The city-state is often regarded as the «Switzerland of Asia». As a financial center, it has been one of, if not the, most important port of call for most wealthy families in the region for decades. Credit Suisse is the second largest wealth manager in Asia behind UBS, making the situation in which Credit Suisse now finds itself all the more threatening.

Wong's resignation is just the tip of the iceberg. Along with globally imposed job cuts, long-standing and highly proven managers have been leaving the bank for months. In October, Jin Yee Young, a long-serving deputy of Asian wealth management chief Benjamin Cavalli, moved to Deutsche Bank, as reported by finews.asia.

Deutsche Bank Poaches

It is not without a certain irony that Deutsche Bank has former Credit Suisse executive Claudio de Sanctis as its wealth management chief who lived and worked in Asia for many years. Deutsche Bank seemingly has no qualms about poaching from a weakened Credit Suisse at the moment, as was evident last week. Long-time Credit Suisse private banker and regional manager Johanes Oeni is pitching his tent at Deutsche Bank where he will report to Jin Yee Young.

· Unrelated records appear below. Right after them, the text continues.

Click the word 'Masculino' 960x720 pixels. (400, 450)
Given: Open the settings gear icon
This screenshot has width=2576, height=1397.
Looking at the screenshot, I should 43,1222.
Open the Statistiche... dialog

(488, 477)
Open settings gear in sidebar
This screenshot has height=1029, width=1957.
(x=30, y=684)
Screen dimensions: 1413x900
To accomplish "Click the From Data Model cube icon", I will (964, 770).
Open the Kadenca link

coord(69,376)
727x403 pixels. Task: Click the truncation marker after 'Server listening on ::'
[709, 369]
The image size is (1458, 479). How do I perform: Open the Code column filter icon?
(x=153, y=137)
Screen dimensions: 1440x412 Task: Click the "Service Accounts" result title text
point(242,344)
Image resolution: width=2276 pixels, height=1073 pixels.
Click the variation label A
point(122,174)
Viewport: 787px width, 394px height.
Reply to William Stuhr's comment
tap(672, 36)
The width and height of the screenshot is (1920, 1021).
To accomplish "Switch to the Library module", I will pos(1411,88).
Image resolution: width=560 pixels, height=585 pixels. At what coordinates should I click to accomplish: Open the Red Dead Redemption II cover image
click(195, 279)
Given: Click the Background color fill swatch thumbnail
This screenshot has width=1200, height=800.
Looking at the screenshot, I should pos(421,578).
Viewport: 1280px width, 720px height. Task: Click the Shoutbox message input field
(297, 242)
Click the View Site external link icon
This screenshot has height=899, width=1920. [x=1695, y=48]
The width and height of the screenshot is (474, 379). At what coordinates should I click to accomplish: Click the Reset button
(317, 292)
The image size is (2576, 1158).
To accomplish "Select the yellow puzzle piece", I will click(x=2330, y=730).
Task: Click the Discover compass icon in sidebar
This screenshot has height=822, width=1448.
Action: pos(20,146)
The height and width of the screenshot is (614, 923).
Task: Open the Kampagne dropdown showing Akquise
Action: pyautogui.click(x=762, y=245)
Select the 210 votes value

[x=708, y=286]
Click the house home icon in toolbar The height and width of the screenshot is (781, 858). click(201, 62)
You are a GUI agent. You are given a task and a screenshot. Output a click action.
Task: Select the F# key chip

Last week, Deutsche Bank announced it recruited Stella Lau, previously responsible for the China market at Credit Suisse in Singapore.

Regaining Lost Funds

These are merely the most prominent cases and the exodus isn't limited to Singapore or wealth management. There have been high-profile departures in Hong Kong as well.  Recently, Greater China head and investment banker Carsten Stoehr left Credit Suisse and was followed by Zeth Hung, previously Vice Chairman of APAC investment banking & capital markets (IBCM), after 25 years at the institution.

Should the resignations continue apace in the coming weeks and months, even Credit Suisse's best strategy is likely to fail. Trust is not only important in dealing with employees, but also among customers, where only proven and motivated people can turn the tide. It is precisely to recapture lost treasure and new money, that experienced «treasure hunters» are needed. These are currently lacking and will probably continue to do so for a while since it is hardly desirable to switch to Credit Suisse at the moment.

The Waiting Room

Another indication of how Credit Suisse will fare in Asia in the coming months is the appointment of Helman Sitohang who joined the bank 25 years ago, where he had a career in investment banking and was seen as an integral figure in Asia. When the division became an independent division within the group in 2014 under then-CEO Tidjane Thiam, Sitohang was appointed to head it. 

He was replaced by Edwin Low as head of Asia in April of last year and currently serves «merely» as senior advisor to the Group CEO at Credit Suisse. Such roles are often seen as a waiting room for the next career move outside the company. It's not surprising that speculation about Sitohang's future is mounting.